What is expected -> Each line from the material with the word "computer" in it must be copied.

Given data ->
# # # # # # #

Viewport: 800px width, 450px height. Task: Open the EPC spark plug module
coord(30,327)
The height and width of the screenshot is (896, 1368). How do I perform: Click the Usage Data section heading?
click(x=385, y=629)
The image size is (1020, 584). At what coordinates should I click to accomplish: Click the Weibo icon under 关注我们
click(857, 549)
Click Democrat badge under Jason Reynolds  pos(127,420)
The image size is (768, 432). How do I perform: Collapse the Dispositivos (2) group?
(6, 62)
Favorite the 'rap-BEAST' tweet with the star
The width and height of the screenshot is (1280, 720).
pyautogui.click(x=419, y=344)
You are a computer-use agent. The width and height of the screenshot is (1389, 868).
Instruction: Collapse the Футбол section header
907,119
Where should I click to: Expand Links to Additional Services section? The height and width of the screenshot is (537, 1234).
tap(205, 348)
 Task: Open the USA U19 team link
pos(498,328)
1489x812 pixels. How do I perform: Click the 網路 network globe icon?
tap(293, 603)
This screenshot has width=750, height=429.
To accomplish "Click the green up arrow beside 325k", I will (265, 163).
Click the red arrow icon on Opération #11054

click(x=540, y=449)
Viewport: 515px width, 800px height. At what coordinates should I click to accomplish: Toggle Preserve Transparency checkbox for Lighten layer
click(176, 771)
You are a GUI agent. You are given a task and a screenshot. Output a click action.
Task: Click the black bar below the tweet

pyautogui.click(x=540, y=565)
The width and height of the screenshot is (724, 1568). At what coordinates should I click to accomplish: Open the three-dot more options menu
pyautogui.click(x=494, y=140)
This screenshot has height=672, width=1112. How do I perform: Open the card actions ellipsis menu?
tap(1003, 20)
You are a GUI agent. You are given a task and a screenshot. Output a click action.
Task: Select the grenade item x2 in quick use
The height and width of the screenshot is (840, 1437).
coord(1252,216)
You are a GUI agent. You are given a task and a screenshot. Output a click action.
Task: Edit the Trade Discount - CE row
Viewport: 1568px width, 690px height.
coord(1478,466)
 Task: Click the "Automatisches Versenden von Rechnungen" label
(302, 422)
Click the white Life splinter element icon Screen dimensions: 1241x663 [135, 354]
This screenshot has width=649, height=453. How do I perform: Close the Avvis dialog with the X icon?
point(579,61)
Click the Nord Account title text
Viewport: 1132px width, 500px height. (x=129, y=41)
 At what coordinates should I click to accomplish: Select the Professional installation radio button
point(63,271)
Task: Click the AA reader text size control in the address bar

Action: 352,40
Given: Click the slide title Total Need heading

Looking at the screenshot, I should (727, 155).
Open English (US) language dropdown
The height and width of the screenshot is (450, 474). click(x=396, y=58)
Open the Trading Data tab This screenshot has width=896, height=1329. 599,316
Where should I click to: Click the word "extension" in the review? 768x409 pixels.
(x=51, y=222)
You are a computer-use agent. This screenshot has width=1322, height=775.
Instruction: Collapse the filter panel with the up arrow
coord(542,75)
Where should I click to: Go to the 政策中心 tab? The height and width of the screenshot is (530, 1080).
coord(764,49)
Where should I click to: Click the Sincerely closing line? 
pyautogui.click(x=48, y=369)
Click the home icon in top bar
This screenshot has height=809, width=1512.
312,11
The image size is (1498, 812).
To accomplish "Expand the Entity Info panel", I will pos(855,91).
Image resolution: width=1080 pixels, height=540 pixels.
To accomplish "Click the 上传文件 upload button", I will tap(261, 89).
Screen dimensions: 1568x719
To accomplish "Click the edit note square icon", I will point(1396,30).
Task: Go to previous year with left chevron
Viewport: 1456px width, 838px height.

# # # # # # #

Written response ->
You are a computer-use agent. The width and height of the screenshot is (1389, 868).
You are a computer-use agent. This screenshot has width=1322, height=775.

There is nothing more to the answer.